Jallikattu or Eruthazhuvuthal or Manju Virattu is a bull taming sport played in Tamil Nadu as a part of Pongal celebrations usually on Mattu Pongal day. This is one of the oldest living ancient sports seen in the modern era. Although it sounds similar to the Spanish running of the bulls, it is quite different. In Jallikattu, the bull is not killed and the 'matadors' are not supposed to use any weapon. It is held in the villages of Tamil Nadu as a part of the village festival. The festivals are held from January to July, every year. Jallikattu's been played first in Palamedu,a village located near madurai on January 15 which was getting famous in recent years followed by the world-famous "Alanganallur-Jallikattu" in Alanganallur, another village near Madurai on 16 January. There is specific breed of cattle bred for this purpose which are called by two common name, Jellicut and from the place of a big breeder Pulikulam
Jallikattu, which is bull-baiting or bull fighting, is an ancient Tamilian tradition called Eruthazhuvuthal, popular amongst warriors during the Tamil classical period. According to legend, in olden days the game was used by women to choose their husbands. Successful "matadors" were chosen as grooms.
The term Jallikattu comes from the term Salli Kaasu (coins) and Kattu (meaning a package) tied to the horns of the bulls as the prize money. Later days during the colonial period this term got changed to Jallikattu which is the term currently used. It is said that the Tamil people hold on to their tradition forever. It is interesting to note that there is a seal from the Indus Valley Civilization depicting the sport.

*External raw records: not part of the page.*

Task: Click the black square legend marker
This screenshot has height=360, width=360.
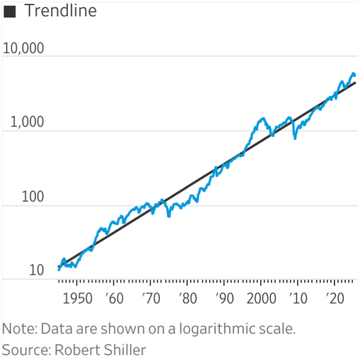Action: point(9,12)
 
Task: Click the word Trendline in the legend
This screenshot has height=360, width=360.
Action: point(60,11)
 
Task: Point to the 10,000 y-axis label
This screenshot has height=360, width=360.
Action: point(24,48)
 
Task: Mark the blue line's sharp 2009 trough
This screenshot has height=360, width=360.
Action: point(295,138)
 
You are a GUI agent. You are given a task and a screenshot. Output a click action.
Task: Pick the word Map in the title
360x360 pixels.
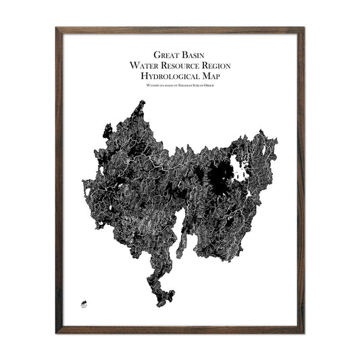pos(212,77)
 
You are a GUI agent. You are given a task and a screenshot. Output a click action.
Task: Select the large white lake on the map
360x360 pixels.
pos(237,166)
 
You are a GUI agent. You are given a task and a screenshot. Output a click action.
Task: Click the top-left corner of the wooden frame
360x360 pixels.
pos(57,29)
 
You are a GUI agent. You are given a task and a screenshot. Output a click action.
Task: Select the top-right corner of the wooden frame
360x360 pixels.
pos(302,29)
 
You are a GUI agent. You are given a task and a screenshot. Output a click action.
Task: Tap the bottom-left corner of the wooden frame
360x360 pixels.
pos(57,332)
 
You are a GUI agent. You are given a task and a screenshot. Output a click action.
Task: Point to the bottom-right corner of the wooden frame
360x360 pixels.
pos(302,332)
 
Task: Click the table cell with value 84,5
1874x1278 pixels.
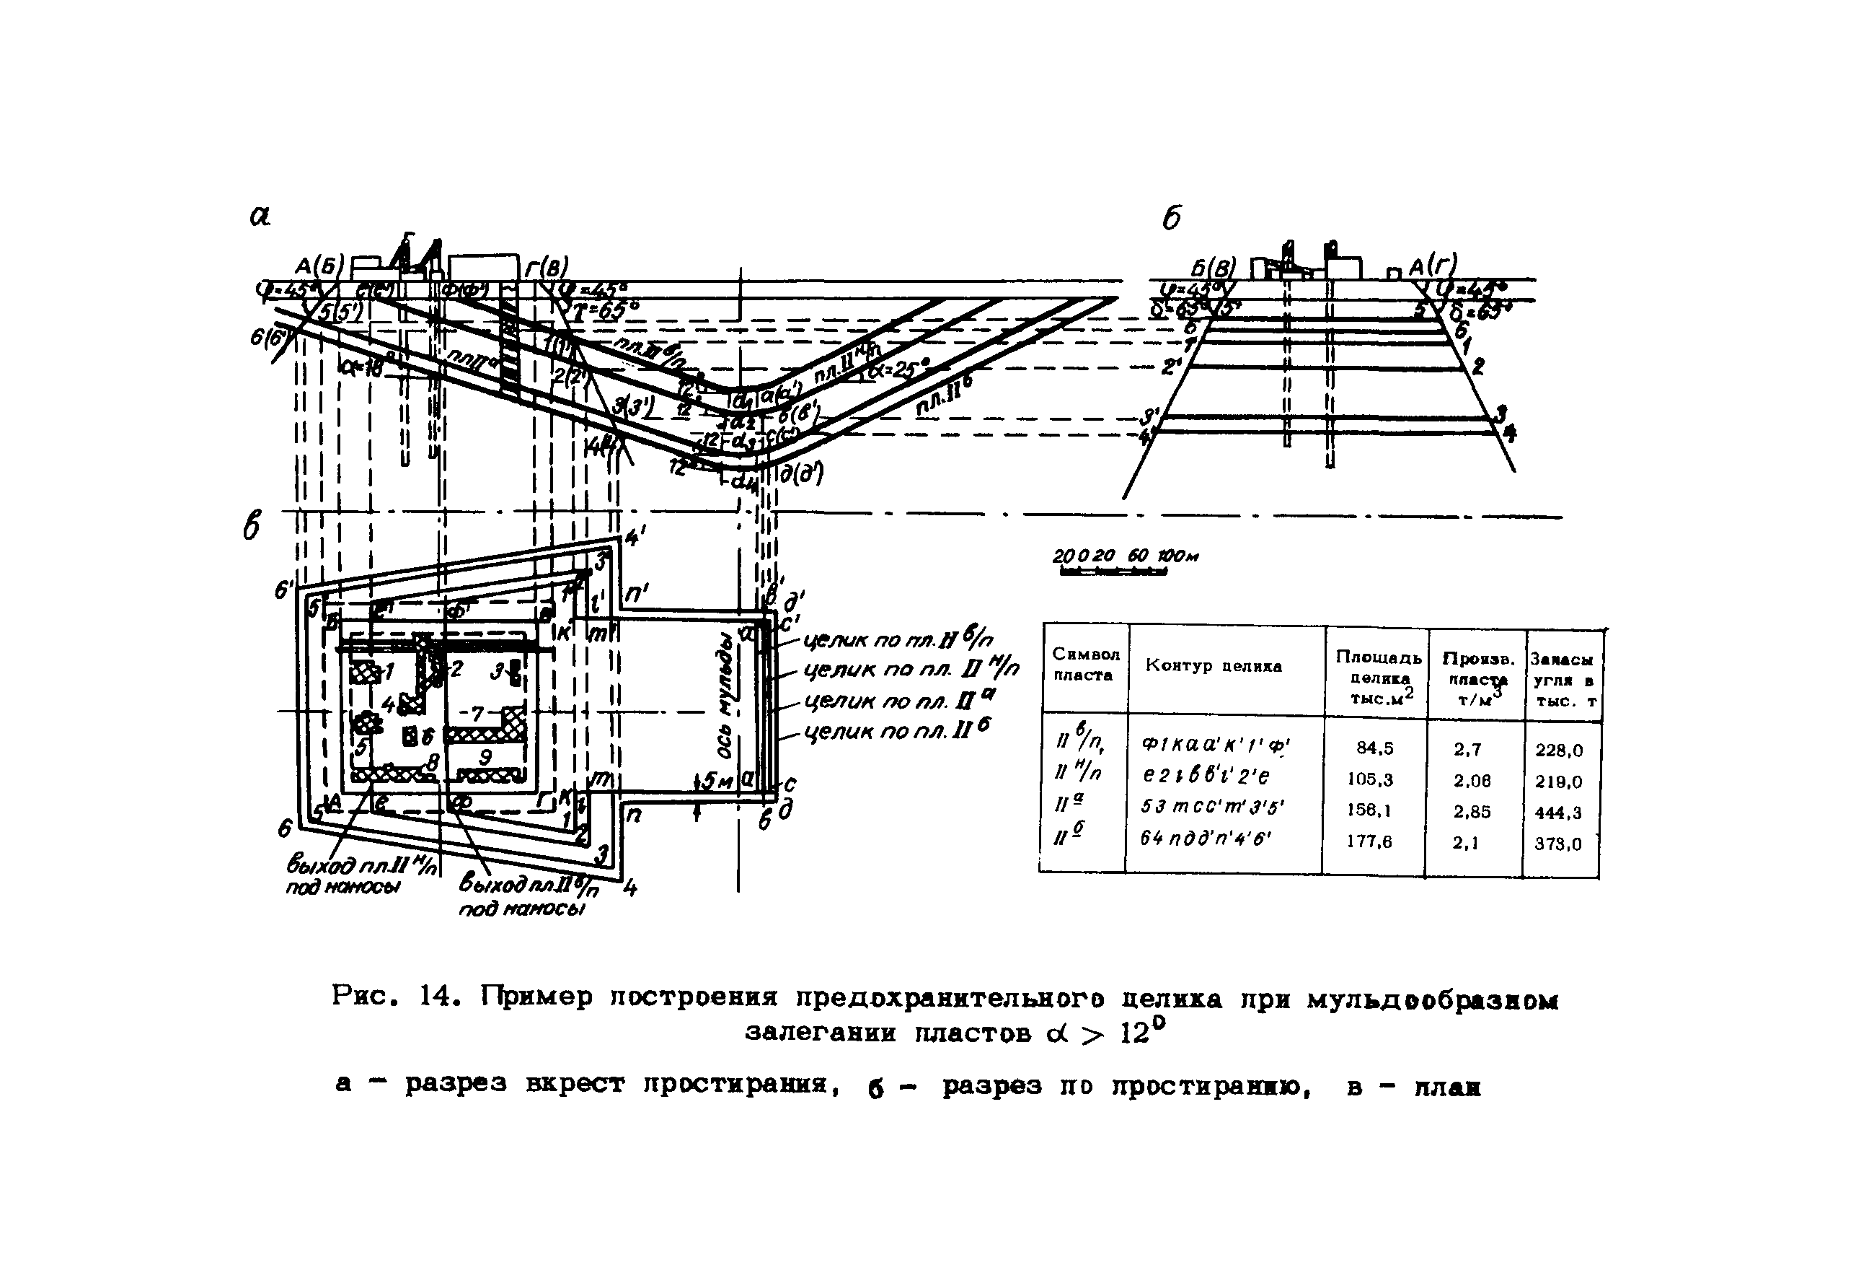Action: tap(1374, 748)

It is currently preserved in the Delhi museum.
There are three versions of jallikattu:
Vadi manju virattu - This version takes place mostly in the districts of Madurai, Pudukkottai, Theni, Thanjavur, Salem. This version that has been popularised by television and movies involves the bull being released from an enclosure with an opening. As the bull comes out of the enclosure, one person clings to the hump of the bull. The bull in its attempt to shake him off will bolt (as in most cases), but some will hook the guy with their horns and throw him off. The rules specify that the person has to hold on to the running bull for a predetermined distance to win the prize. Only one person is supposed to attempt catching the bull, but this rule being strictly enforced depends on the village where the event is conducted and more importantly, the bull himself. Some bulls acquire a reputation and that alone is enough for them to be given an unhindered passage out of the enclosure and arena.
Vaeli virattu - This version is more popular in the districts of Sivagangai, and Madurai. The bull is released in an open ground. This version is the most natural as the bulls are not restricted in any way (no rope or determined path). The bulls once released just run away from the field in any direction that they prefer. Most don't even come close to any human, but there are a few bulls that don't run but stand their ground and attack anyone who tries to come near them. These bulls will "play" for some time (from a few minutes to a couple of hours) providing a spectacle for viewers, players and owners alike.
Vadam manjuvirattu - "vadam" means rope in Tamil. The bull is tied to a 50-foot-long rope (15 m) and is free to move within this space. A team of 7 or 9 members must attempt to subdue the bull within 30 minutes. This version is very safe for spectators as the bull is tied and the spectators are shielded by barricades.